KING: And what does -- what do we do about it?

KOPPEL: I think -- I mean, my hope is that those of us who have been in this business for a long time and who have worked very hard to maintain some kind of standards -- and I'm very happy to say I think there are still quite a lot of us out there doing it -- we have more of an obligation to maintain those standards than we ever had in the past.

And I think, as this chaos of voices out there becomes louder, that the level of confusion among our consumers is going to be such that they're going to be enormously grateful to be able to say: "Well, Larry King, yes, I'm not that crazy about him. Koppel, he drives me nuts on occasion. But I've been watching them for 40 years now. And I think I know what the product is. There is a certain level of reliability there."

So I think there's a great opportunity, not only for those of us who are at the tail-end of our careers, but for those of our colleagues who have maintained those kinds of standards, to be more important than they've ever been before.

KING: So therefore, you have to believe there are young Koppels?

KOPPEL: I've -- one of them -- one of them is working for your network.

KING: That's right, your daughter.

KOPPEL: A young Koppel.

KING: A terrific reporter.

KOPPEL: She is a terrific reporter.

KING: But we do have a lot of screeching voices.

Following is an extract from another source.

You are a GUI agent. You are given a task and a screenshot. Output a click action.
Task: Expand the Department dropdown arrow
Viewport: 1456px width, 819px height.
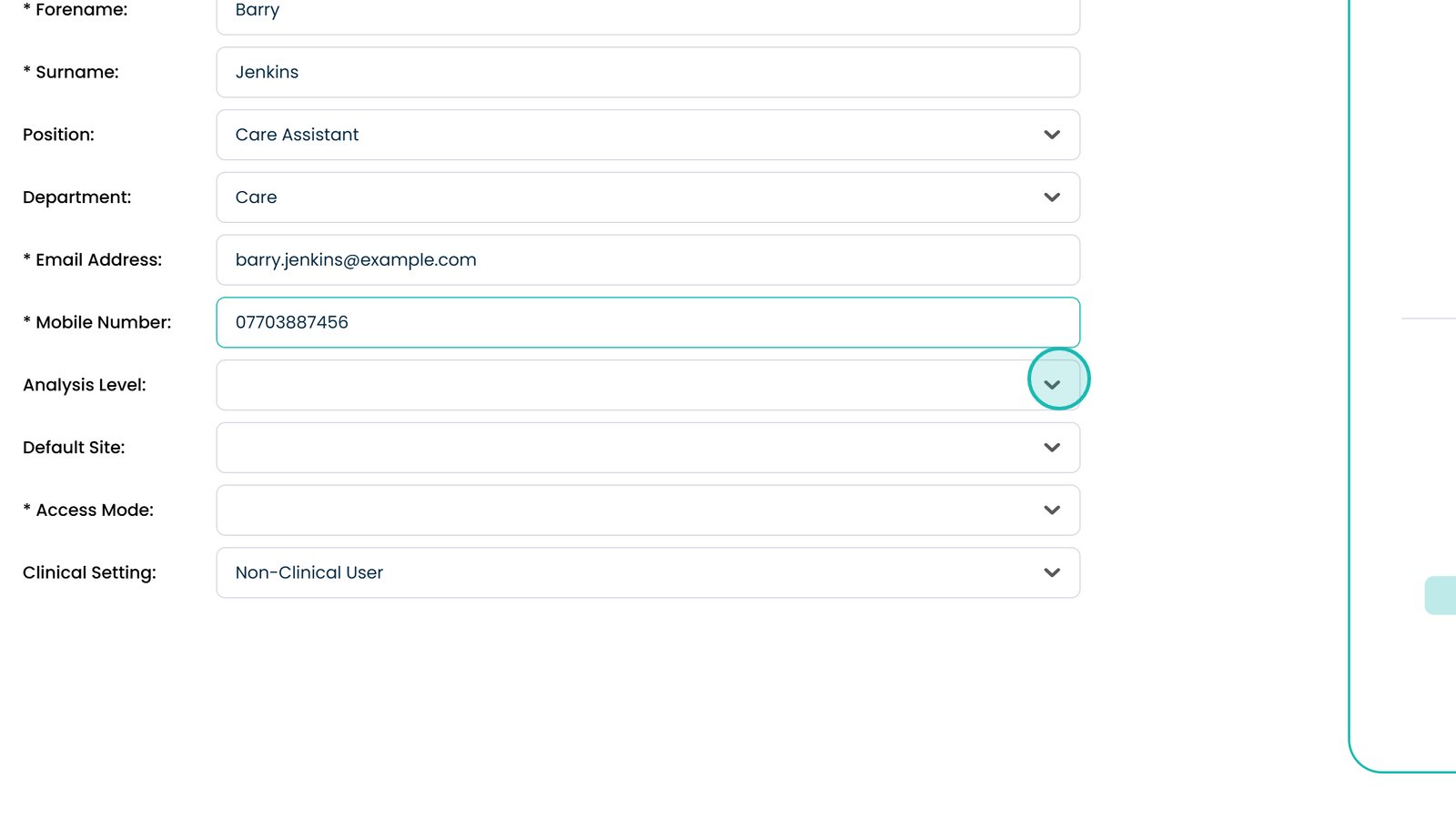tap(1052, 197)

We have talk radio, which is more loud than anything with regard to substance.

(CROSSTALK)

KOPPEL: I think -- I think there are lots of terrific journalists out there. And the important thing is that we not put so much pressure on them always to be first, always to get on the air before the other guy does, but rather that we begin rewarding those who say: "Honestly, I'm not ready yet. Let me work on this story a little longer."

(END VIDEOTAPE)

KING: While NIGHTLINE's future remains in doubt, the show's contribution to journalistic history are unquestioned.

Thank you for watching. Tomorrow night, singer Connie Francis and, boy, has she had a life! See you then. Good night.

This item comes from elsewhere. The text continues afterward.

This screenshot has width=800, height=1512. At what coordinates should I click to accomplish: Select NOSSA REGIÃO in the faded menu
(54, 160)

(BEGIN VIDEO CLIP, "NIGHTLINE")

KOPPEL: While we were stopped, a British armored personnel carrier approaches us. We flag him down, and I put it to the crew sergeant: "How would he like to liberate a prison?"

There are still a few prisoners back up there, and the guy says, if only K-4 (ph) came along, one guy, we'd let him go.

UNIDENTIFIED MALE: Yeah?

KOPPEL: I mean, literally, I mean, about a mile and a half up the road.

Which is how we found ourselves this afternoon guiding a British APC to a Serb prison.

Accompanied by two guards, the prison medic and the British sergeant, we walked in. Only four prisoners left, we were told, three Albanians, one Bosnian Muslim. It was not quite what we'd expected.